• [ASSIGNMENT]
Below are records; copy every line in them that holds the word "header".

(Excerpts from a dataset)
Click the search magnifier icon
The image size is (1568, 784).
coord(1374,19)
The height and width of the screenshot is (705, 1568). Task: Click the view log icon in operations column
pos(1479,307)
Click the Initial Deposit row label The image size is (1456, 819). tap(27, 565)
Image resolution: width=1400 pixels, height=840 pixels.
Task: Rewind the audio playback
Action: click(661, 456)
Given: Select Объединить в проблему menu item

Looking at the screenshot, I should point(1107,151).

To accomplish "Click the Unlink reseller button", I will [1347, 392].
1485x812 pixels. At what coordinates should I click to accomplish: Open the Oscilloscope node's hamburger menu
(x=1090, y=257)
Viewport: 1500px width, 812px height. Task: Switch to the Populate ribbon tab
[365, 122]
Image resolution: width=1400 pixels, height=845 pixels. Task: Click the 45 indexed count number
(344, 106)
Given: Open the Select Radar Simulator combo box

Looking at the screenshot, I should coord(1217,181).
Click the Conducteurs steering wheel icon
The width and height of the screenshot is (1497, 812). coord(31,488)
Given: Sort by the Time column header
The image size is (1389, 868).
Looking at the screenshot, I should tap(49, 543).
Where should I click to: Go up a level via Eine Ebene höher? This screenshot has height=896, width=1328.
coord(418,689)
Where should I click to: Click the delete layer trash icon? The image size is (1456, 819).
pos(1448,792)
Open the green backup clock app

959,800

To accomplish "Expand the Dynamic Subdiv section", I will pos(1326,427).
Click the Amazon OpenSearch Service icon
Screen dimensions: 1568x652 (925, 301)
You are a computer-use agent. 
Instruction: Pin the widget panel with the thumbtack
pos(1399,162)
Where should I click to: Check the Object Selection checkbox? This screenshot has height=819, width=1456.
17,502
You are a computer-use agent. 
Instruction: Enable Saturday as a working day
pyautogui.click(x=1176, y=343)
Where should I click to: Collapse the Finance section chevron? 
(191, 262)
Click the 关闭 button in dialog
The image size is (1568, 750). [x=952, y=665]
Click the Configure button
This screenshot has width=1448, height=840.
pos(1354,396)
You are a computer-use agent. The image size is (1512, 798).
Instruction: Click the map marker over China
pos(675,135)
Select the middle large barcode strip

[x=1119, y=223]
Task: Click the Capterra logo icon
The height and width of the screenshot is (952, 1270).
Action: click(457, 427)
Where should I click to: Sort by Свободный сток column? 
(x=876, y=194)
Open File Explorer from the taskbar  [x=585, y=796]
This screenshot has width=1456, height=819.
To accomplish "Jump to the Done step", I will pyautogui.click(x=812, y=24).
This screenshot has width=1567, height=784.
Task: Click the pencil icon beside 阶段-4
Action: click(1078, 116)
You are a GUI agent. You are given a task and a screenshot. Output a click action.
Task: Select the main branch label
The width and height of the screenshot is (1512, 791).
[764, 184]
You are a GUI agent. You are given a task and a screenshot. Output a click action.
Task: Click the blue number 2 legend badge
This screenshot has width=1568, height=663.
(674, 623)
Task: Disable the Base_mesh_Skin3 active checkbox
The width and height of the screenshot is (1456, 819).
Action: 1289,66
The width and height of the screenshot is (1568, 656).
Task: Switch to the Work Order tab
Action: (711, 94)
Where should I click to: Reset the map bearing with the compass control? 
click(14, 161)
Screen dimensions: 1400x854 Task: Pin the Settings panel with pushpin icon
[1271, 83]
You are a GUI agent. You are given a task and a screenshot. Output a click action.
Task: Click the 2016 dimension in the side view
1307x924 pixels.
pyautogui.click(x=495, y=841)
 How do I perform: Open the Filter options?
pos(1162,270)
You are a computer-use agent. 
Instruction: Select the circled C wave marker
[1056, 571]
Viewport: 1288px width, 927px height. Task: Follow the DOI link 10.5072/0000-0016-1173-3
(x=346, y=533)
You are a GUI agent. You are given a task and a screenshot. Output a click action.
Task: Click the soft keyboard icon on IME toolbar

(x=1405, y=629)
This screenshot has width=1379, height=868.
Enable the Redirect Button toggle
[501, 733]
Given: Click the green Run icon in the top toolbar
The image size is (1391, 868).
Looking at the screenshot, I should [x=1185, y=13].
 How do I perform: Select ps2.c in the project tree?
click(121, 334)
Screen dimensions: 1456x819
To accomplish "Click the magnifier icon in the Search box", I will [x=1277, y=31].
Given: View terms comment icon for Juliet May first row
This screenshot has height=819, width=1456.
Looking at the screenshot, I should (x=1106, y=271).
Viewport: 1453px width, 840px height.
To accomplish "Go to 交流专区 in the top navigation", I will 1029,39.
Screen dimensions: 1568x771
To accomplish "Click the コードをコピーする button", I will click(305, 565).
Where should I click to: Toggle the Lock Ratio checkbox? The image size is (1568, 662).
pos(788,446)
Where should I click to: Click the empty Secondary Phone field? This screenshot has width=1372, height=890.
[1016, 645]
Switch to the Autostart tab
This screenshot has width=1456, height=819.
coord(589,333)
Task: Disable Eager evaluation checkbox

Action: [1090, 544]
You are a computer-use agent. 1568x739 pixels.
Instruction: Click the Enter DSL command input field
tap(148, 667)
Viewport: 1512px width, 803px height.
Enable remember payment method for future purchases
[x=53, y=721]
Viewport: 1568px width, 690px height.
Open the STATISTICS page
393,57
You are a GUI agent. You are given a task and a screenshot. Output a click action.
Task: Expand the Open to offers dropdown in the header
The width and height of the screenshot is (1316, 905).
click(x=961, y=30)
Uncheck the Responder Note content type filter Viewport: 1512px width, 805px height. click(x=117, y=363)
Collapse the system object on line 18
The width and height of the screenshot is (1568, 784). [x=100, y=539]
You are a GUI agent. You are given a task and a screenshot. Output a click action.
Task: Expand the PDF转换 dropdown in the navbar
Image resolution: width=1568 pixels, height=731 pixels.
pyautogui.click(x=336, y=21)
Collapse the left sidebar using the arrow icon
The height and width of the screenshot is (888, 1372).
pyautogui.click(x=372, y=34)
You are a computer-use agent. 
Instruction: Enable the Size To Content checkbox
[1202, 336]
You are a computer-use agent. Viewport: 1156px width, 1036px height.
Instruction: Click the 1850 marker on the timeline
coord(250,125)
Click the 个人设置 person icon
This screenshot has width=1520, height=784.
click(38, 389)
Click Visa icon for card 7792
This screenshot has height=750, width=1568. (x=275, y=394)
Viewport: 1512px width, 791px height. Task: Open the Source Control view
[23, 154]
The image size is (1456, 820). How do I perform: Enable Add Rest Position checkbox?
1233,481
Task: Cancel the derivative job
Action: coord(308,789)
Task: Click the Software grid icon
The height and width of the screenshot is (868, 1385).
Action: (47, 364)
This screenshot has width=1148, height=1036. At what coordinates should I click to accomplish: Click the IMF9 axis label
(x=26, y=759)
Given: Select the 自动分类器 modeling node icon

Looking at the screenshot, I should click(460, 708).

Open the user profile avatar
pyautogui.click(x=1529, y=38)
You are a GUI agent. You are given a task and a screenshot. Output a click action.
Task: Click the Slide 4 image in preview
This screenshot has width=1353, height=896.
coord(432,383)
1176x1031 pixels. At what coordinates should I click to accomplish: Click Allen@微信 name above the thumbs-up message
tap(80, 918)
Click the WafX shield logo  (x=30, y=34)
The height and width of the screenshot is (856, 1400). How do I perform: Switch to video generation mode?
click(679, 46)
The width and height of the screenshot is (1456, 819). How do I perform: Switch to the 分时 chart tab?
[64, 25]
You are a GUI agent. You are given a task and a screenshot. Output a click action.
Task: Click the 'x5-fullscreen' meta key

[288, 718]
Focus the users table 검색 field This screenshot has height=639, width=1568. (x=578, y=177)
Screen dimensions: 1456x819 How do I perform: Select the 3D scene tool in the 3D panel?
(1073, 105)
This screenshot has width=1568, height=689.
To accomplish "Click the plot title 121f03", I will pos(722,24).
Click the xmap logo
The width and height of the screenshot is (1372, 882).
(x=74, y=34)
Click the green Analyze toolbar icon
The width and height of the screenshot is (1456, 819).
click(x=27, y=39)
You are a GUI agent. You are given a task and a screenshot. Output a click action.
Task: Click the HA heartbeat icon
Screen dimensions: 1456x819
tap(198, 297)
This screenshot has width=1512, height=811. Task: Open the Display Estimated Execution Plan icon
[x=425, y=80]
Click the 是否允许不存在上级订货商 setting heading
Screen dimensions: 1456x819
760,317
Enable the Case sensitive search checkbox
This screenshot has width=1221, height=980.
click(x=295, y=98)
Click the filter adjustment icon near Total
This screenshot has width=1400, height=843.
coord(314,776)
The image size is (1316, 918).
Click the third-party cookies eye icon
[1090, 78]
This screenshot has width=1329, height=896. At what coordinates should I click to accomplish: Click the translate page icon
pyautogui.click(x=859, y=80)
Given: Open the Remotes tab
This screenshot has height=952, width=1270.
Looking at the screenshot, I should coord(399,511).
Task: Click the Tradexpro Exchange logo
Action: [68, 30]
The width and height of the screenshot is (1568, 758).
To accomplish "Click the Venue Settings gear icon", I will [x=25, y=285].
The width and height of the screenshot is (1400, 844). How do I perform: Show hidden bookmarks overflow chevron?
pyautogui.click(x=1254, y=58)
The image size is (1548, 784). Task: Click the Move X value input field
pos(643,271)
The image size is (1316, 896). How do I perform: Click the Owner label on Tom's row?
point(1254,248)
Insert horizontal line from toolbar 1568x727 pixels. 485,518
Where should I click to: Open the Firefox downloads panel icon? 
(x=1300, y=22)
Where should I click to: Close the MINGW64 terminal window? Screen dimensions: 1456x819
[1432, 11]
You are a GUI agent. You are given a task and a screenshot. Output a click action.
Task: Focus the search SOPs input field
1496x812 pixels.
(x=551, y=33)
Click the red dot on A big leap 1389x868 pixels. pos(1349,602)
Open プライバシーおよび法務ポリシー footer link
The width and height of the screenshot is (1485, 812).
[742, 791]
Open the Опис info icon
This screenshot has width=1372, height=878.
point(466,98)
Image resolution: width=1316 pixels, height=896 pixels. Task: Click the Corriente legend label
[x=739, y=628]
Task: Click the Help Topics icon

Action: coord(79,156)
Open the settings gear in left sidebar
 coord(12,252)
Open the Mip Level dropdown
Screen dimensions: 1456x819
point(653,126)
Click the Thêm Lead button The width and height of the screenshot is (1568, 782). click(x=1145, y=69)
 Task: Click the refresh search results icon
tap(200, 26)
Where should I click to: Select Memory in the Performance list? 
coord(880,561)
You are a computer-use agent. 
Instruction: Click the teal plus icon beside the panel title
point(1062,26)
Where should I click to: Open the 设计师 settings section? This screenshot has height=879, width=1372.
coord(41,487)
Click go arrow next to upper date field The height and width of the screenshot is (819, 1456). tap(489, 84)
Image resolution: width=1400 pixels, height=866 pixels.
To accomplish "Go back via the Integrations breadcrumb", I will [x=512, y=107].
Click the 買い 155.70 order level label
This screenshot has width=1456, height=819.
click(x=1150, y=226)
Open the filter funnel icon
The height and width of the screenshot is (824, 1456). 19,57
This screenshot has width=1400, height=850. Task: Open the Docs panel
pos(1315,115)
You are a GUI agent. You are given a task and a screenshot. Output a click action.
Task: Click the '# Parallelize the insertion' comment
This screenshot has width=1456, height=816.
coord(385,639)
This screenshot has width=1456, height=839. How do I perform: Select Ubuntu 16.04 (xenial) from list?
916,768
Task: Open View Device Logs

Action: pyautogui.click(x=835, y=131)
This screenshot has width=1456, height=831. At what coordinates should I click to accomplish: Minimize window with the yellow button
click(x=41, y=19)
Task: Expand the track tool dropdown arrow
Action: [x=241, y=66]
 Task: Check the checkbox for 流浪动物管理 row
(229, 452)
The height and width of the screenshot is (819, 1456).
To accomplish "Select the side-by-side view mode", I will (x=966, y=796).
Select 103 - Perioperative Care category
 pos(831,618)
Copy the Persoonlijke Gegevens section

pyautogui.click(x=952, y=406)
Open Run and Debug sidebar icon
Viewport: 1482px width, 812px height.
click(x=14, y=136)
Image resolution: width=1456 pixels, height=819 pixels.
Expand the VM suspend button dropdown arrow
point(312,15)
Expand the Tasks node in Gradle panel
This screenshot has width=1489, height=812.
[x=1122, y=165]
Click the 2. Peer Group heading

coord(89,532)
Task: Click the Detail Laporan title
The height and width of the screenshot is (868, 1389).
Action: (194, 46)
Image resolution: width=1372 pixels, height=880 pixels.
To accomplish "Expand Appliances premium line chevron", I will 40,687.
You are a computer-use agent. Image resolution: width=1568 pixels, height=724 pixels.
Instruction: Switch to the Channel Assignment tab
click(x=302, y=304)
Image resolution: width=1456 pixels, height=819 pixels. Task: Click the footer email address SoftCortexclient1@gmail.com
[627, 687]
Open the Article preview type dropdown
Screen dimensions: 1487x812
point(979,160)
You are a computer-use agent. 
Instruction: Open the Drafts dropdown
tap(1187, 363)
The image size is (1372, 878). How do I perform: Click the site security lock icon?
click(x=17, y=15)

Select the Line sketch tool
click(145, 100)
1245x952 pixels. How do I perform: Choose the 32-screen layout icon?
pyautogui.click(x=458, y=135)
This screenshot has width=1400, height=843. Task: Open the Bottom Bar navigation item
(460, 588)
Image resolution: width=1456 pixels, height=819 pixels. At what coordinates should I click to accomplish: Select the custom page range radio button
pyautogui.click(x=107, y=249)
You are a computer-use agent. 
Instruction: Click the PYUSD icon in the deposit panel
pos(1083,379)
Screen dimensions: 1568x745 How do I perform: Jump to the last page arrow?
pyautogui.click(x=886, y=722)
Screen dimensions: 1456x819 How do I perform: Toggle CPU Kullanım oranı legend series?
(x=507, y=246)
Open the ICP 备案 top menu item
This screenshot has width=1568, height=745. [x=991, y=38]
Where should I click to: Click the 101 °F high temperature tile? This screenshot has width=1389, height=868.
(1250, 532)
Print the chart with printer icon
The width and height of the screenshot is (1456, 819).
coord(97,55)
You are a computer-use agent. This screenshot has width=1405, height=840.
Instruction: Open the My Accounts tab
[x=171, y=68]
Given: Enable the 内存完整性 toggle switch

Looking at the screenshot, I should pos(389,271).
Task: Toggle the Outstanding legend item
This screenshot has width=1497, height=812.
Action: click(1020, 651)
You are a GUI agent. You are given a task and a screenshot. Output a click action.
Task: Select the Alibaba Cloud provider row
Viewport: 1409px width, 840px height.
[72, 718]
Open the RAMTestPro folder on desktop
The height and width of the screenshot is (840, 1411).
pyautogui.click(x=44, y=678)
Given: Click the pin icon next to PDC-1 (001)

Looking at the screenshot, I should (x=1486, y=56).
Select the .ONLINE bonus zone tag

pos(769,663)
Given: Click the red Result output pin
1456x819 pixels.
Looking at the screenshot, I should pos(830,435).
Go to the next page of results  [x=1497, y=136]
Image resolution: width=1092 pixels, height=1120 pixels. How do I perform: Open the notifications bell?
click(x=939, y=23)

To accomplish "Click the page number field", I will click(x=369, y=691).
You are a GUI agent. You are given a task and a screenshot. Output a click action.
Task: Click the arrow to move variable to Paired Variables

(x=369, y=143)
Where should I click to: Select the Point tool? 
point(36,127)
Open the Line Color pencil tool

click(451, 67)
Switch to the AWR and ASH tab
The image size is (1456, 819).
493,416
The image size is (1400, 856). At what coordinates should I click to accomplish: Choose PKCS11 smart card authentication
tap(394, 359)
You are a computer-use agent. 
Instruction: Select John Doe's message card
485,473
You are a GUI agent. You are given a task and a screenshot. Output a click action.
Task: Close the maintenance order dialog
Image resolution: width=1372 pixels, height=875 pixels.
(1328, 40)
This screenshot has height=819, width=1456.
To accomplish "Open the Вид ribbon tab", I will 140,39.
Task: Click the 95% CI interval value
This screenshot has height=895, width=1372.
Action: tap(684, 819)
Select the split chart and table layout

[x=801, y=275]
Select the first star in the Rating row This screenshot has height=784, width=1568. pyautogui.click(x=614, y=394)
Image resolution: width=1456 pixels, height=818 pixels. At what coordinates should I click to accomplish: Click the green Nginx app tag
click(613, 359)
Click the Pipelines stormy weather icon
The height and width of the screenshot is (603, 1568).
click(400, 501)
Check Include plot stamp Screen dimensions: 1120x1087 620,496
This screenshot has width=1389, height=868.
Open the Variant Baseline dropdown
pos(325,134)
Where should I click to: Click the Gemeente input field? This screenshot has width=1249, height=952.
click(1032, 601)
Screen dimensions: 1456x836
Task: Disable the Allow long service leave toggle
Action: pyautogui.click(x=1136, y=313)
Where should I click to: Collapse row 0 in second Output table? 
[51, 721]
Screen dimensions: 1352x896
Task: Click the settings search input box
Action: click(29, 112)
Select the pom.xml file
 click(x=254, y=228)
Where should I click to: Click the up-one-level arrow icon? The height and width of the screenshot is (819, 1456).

• [EXERCISE OUTPUT]
Given: Sort by the Time column header
Task: Expand the Open to offers dropdown in the header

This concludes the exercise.